Top /r/MachineLearning Posts, Mar 22-28: Deep Learning flaws & Security, DeepMind Publications, and Keras

Computer Vision security issues, DeepMind, statistics with Python, hacking on neural networks, and Keras, a neural network library are all topics on top of /r/MachineLearning this week.

Grant Marshall

Fooling images This week on /r/MachineLearning, we have posts ranging from computer vision security to new deep learning libraries.

1. Images that fool computer vision raise security concerns +101

This post details work done at Cornell and University of Wyoming investigating pathological cases where Deep Learning algorithms used for image recognition falsely identify common objects with high confidence. The researchers raise issues that this may cause in security moving forwards. It’s an interesting read if you like security and are interested in its intersection with computer vision and image recognition.

2. Google DeepMind publications all in one place +84

This page includes a nice chronological list of all DeepMind related publications. It also includes the most important publications at the top. If you’ve been interested in getting a comprehensive look at the development of DeepMind, this is a good launching point.

3. Introduction to Statistics using Python +73

This guide, presented in a similar fashion to Python documentation, goes over how to conduct statistical analysis using Python. If you’ve been considering picking up Python for statistics work, this is an excellent guide.
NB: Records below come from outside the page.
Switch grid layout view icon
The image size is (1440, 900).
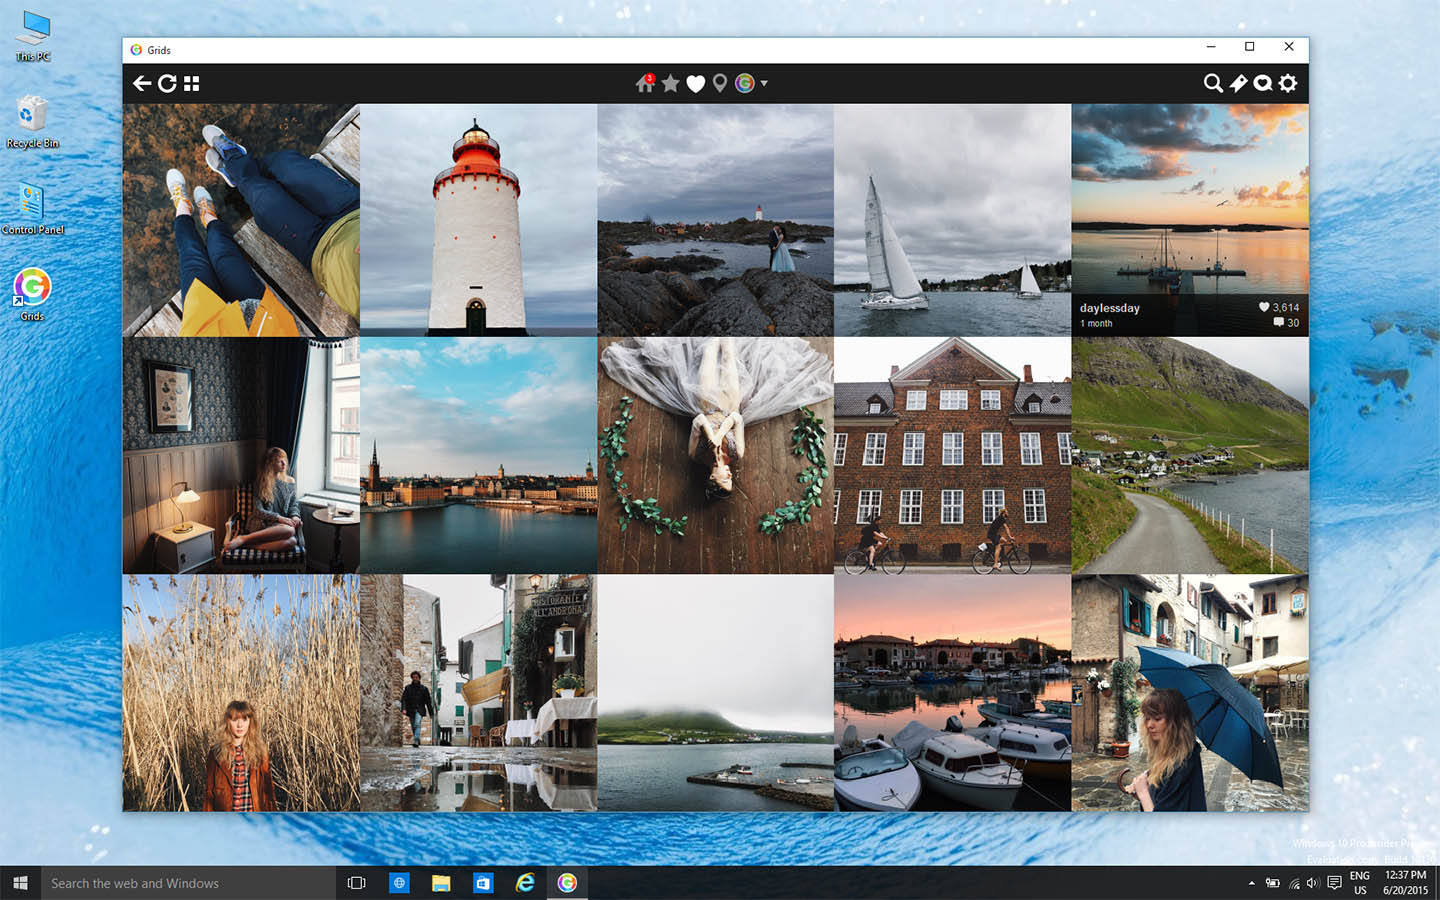pyautogui.click(x=192, y=83)
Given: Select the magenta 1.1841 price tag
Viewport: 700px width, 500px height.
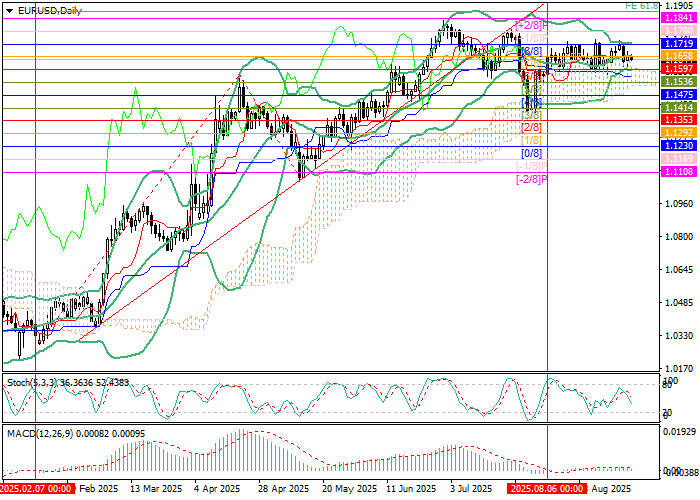Looking at the screenshot, I should click(679, 19).
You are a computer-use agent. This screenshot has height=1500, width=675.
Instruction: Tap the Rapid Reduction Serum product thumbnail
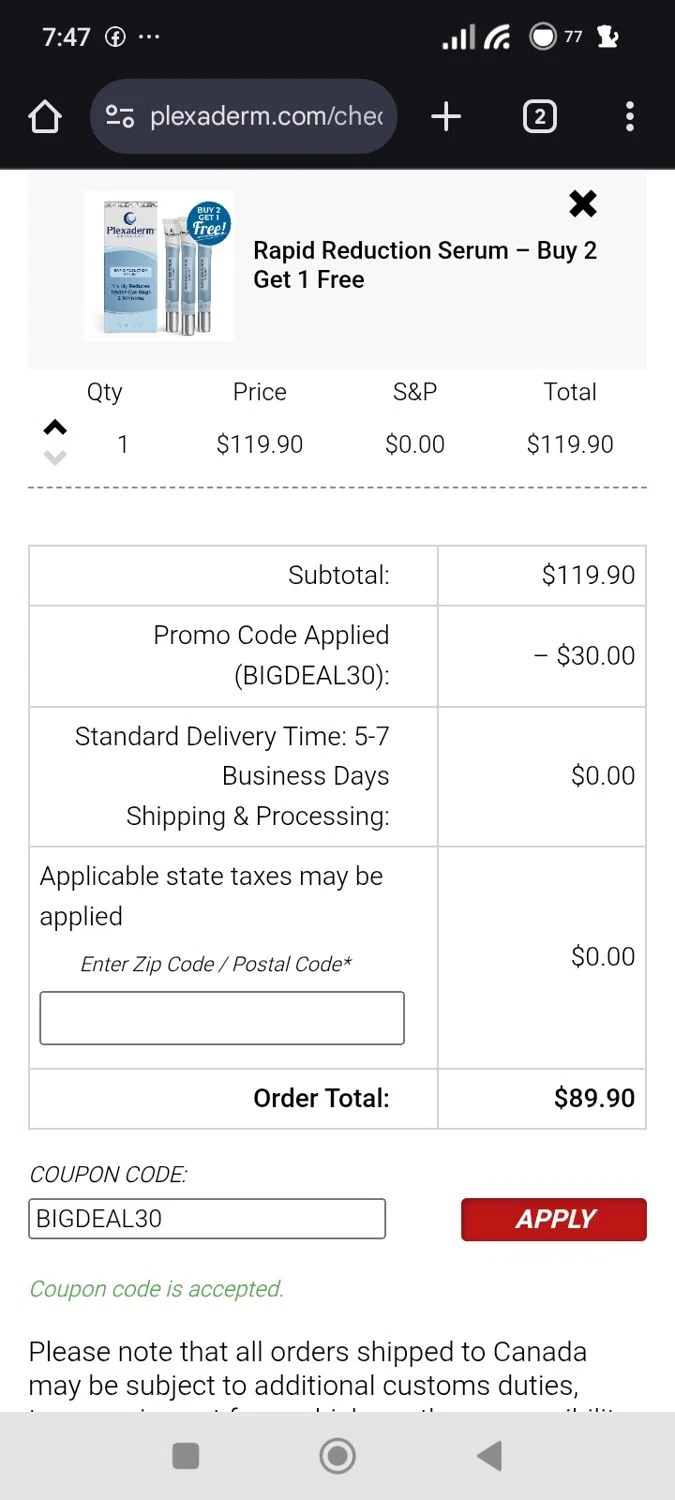(x=159, y=266)
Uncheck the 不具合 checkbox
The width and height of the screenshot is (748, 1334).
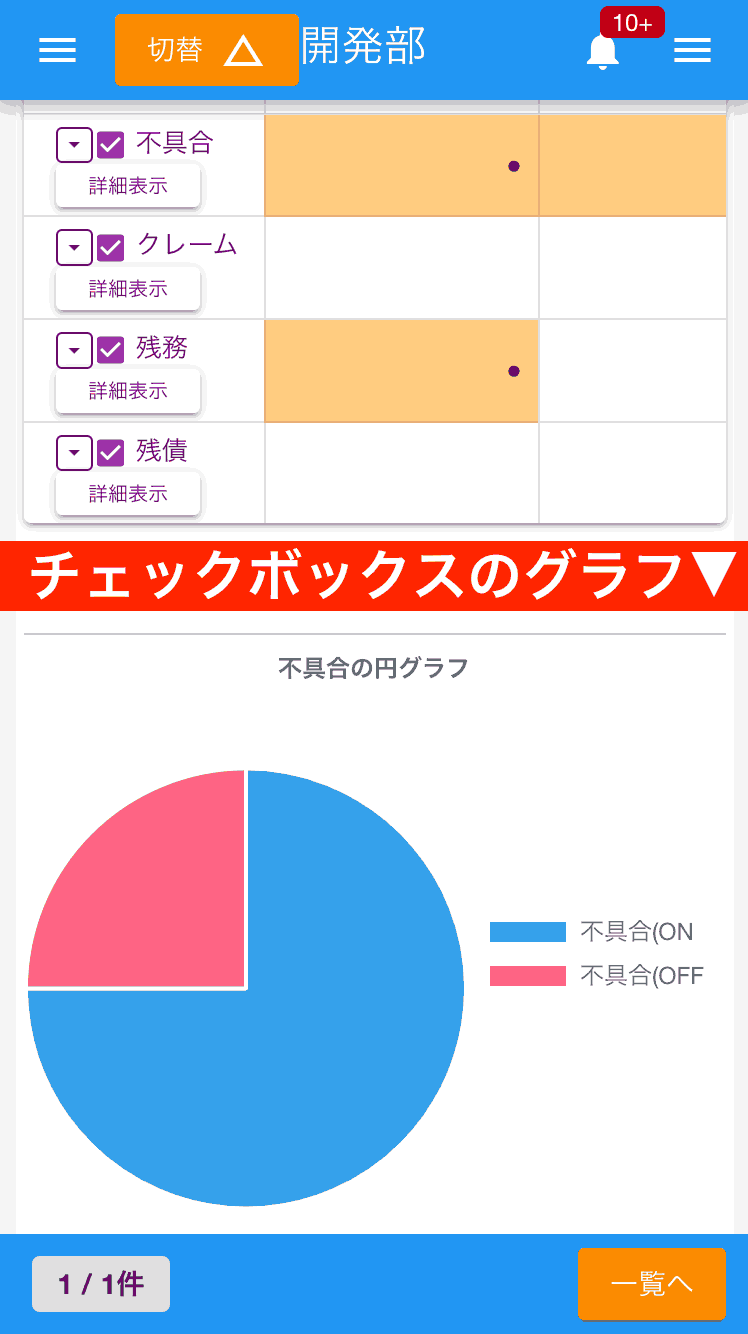click(x=113, y=144)
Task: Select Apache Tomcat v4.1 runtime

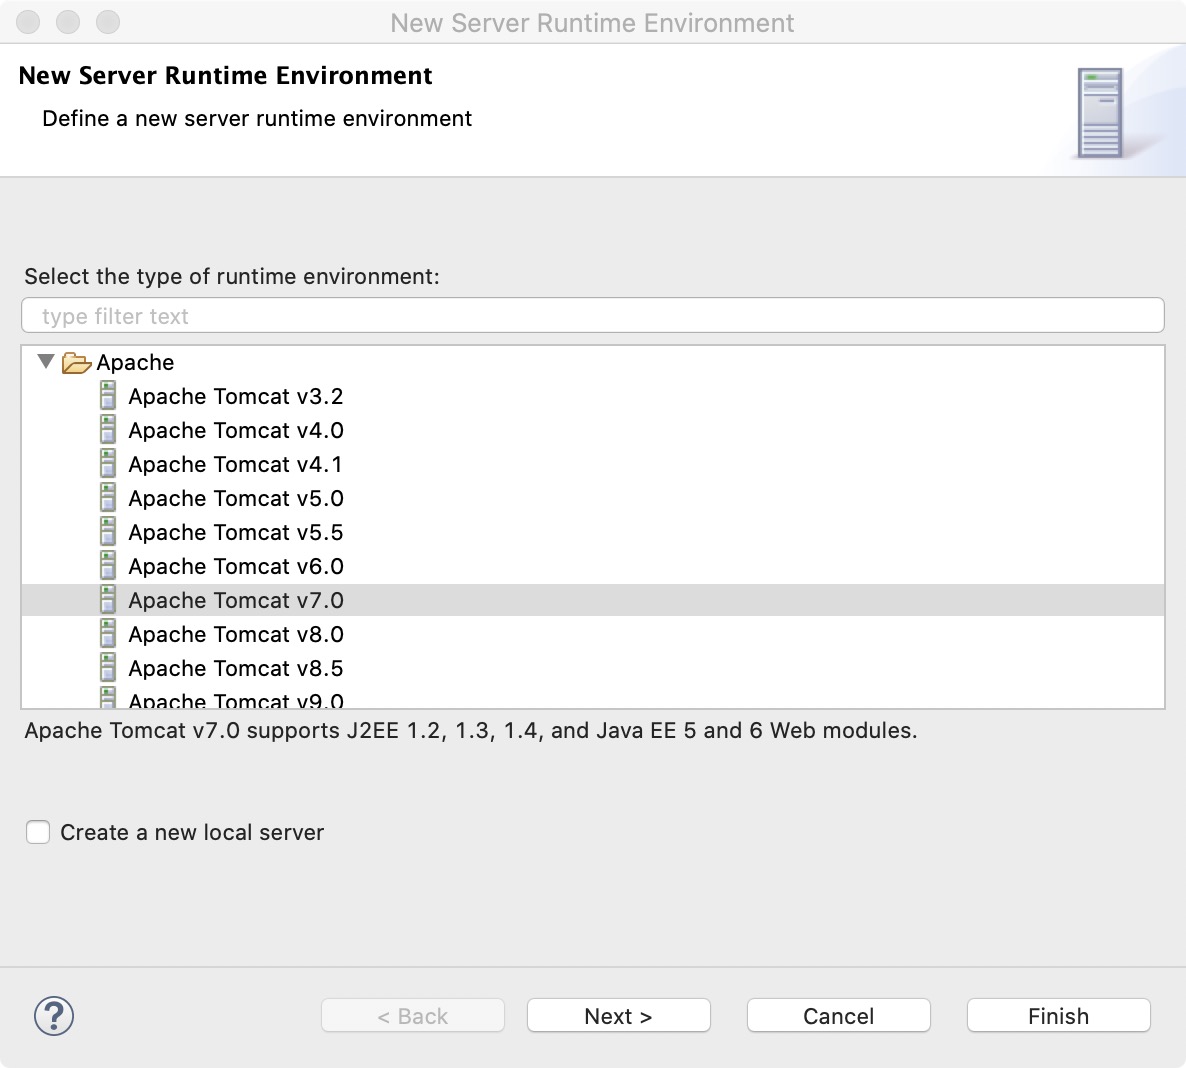Action: [235, 464]
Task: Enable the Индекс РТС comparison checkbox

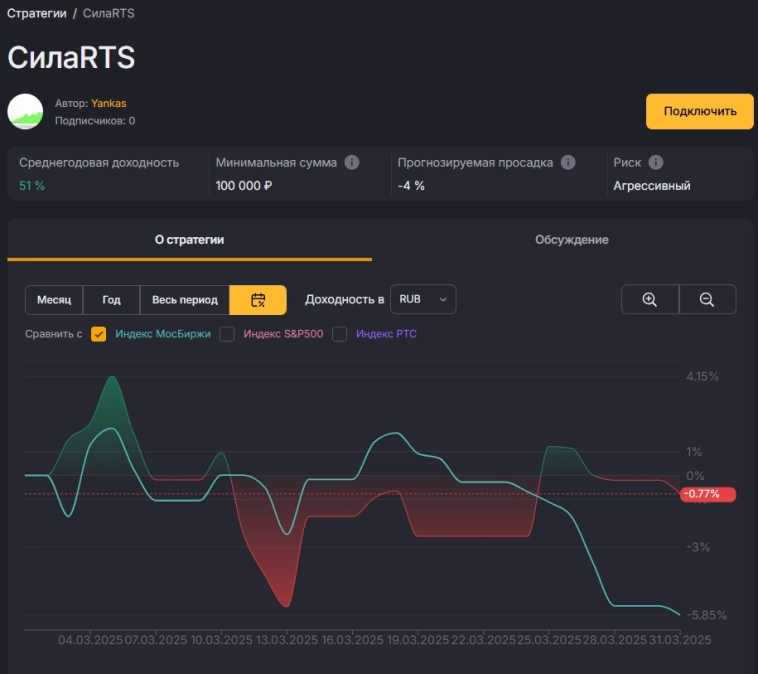Action: [x=340, y=334]
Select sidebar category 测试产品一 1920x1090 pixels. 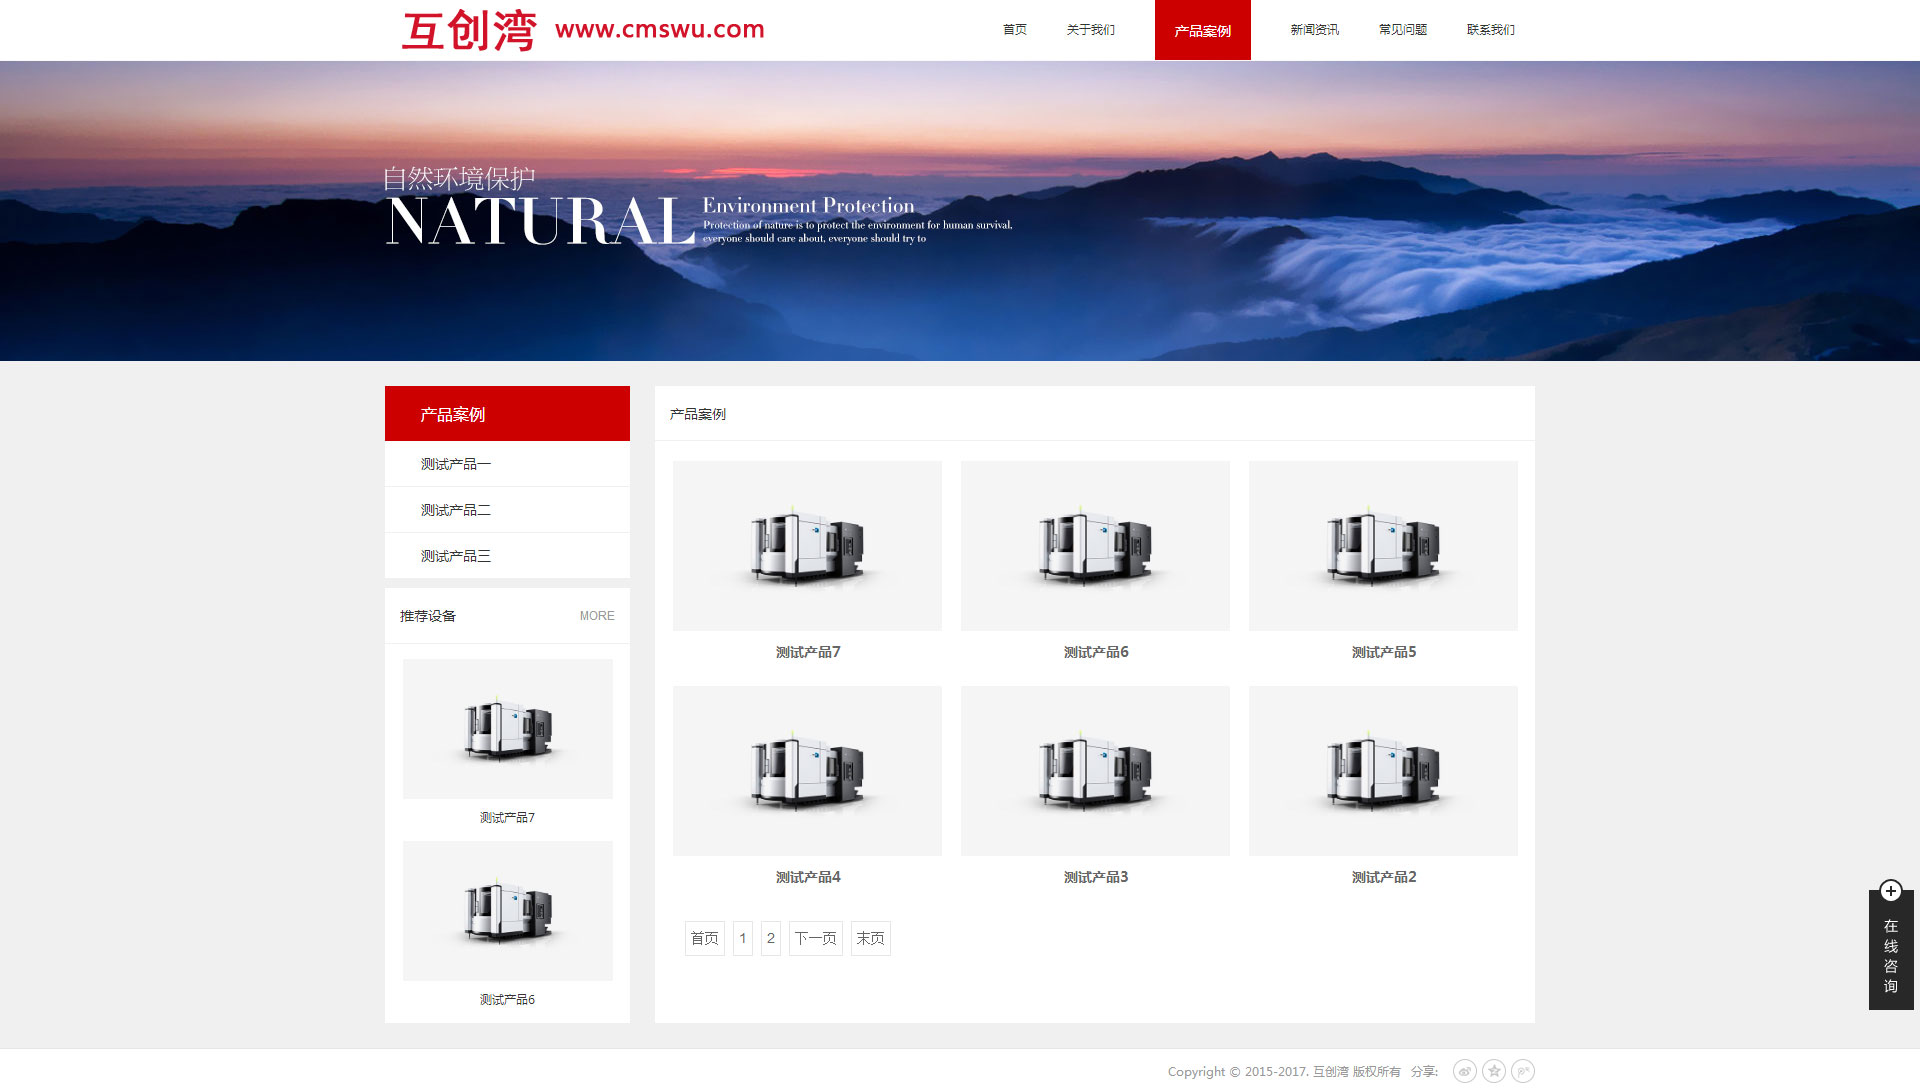point(456,464)
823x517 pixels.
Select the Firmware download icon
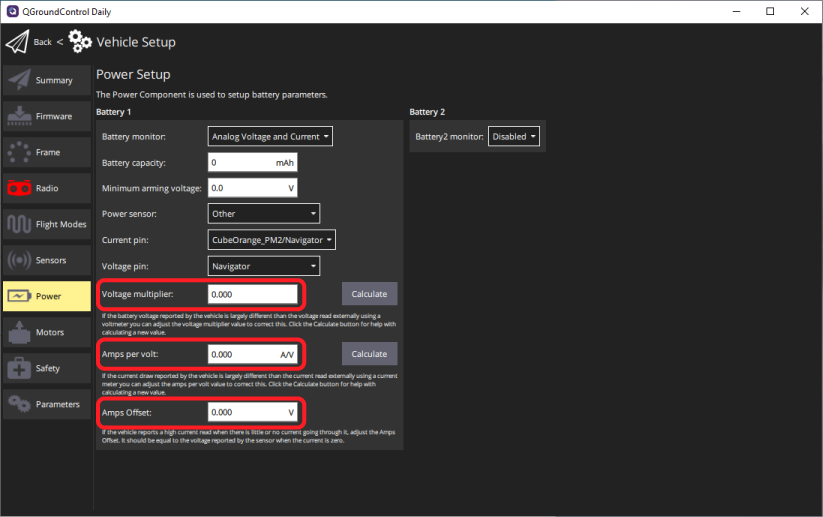click(x=19, y=116)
4. Hacker's guide to Neural Networks +65

This is a hacker’s guide to neural networks, meaning that it takes a very example and code oriented approach to teaching about neural networks. It develops the topic from the basics like implementing low-level circuits and functions as code. If you like this type of approach, give this guide a read.

5. Keras: Theano-based deep learning lib, focused on fast prototyping. Supports RNNs and convnets. +62

This Github link leads to the repository for Keras, which is a minimalist and modular deep learning library. It’s based on Theano, but follows a similar mindset as Torch. If you like the idea of Torch, but want to work in the Theano/Python environment instead of Lua, this is a serious alternative to consider.